“My great-uncle was a cheerful young man, a bugle sailor, a fitter by trade, broke at almost 26 years old…” The Lille resident Benoît Guittet has the feeling of a duty accomplished, “for family memory and for great History”since the name of his great-uncle, Prosper Roiné, now appears on the Ring of Memory, at Notre-Dame de-Lorette (Ablain-Saint-Nazaire, Pas-de-Calais) alongside 15 other soldiers recently identified.
Including five other sailors who died like Prosper Roiné on December 8, 1917, during the explosion of the destroyer Le Bouclier, off the coast of Boulogne-sur-Mer: Vincent Coriton, Georges Lengronne, Noël Le Roy, Édouard Montagné and Pierre- Marie Riou.
Nearly 580,000 names registered
Inaugurated on November 11, 2014, the Ring of Memory honors the soldiers from all countries who fell in the territory of Nord-Pas-de-Calais between 1914 and 1918. Nearly 580,000 soldiers' names are inscribed there in alphabetical order, without distinction of religion or nationality. There are British, the largest contingent, Germans, French, Canadians, Australians, Indians, New Zealanders, Belgians, Portuguese, South Africans and even Russians, mostly prisoners of war of the German army.
Designed by the architect Philippe Prost, the ring is made up of 500 steel plates arranged in a large circle in the heart of the Notre-Dame-de-Lorette necropolis: one part is raised, as if poised in balance, a symbol of a fragile peace. It is one of the three sites that make up this Memorial, which has been listed as a UNESCO World Heritage Site since 2023, alongside 138 other memorial and funerary sites from the Western Front of the Great War.
The 500e plate, the “plaque of the forgotten” originally left blank, accommodates the names of recently identified soldiers. A first series of fourteen names had already been added on November 11, 2018. “I remember with emotion the great-grandson of a German soldier whose name had just been inscribed and who burst into tears in my arms…”says Mady Dorchies, regional councilor for Hauts-de-France, delegated with the duty of memory.

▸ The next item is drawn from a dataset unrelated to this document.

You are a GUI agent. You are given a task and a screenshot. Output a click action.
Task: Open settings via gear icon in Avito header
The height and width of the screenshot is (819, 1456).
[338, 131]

The elected official expects to relive a strong moment with the honoring of these sixteen new identified soldiers, on “ this place of peaceful memory » which attracts some 200,000 visitors per year. “These names come back to us thanks to the families of the soldiers or historians, many having worked on the Great War on the occasion of the centenary commemorations”continues Mady Dorchies. Each new name is verified with the services concerned, in particular the Ministry of the Armed Forces, via the French Deaths of the First World War database (1).

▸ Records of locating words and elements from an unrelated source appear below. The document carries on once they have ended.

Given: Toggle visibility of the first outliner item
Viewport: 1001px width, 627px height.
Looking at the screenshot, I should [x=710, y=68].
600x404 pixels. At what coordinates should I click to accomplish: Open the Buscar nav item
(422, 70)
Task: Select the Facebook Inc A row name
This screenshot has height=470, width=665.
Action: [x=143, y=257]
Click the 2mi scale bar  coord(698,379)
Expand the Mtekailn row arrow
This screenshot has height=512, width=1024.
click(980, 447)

French, German, Polish, English
Simply declared “died at sea” on the death register for France, Prosper Roiné could not appear on the Ring of Memory which only lists soldiers who died in the Nord and Pas-de-Calais. After several years of research, Benoît Guittet, a “Sunday historian” who spent years reconstructing the family history, was able to modify the record of his great-uncle in the register, now declared “died off the coast of Boulogne-sur-Mer”like his other companions in misfortune. Benoît Guittet will be present at the ceremony on November 11 with his son and granddaughter, happy to see this come to fruition. “memory work”.

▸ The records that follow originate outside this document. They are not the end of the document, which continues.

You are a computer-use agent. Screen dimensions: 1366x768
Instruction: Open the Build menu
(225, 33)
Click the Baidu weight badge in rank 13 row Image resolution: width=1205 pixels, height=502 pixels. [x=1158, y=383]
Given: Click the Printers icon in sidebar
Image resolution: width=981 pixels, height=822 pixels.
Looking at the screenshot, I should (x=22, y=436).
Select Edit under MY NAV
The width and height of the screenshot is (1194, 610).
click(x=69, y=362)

In addition to the six French sailors, ten other soldiers were therefore identified: five French, three Germans, a Pole and a British. “All these soldiers deserve to have their history remembered…”underlines Mady Dorchies. Engraved with the typography “The Lorette”, specially created for the Ring of Memory, their names now sit alongside those of John Kipling, the son of the poet Rudyard Kipling, Joseph Standing Buffalo, grandson of the Indian chief Sitting Bull and even the of the youngest German soldier engaged in the conflict, Paul Mauk. A non-exhaustive list that could still grow.
(1) www.memoiredeshomme.sga.defense.gouv.fr. More than 1.3 million soldiers who died during the Great War and who obtained the mention “Death for France” appear in this database.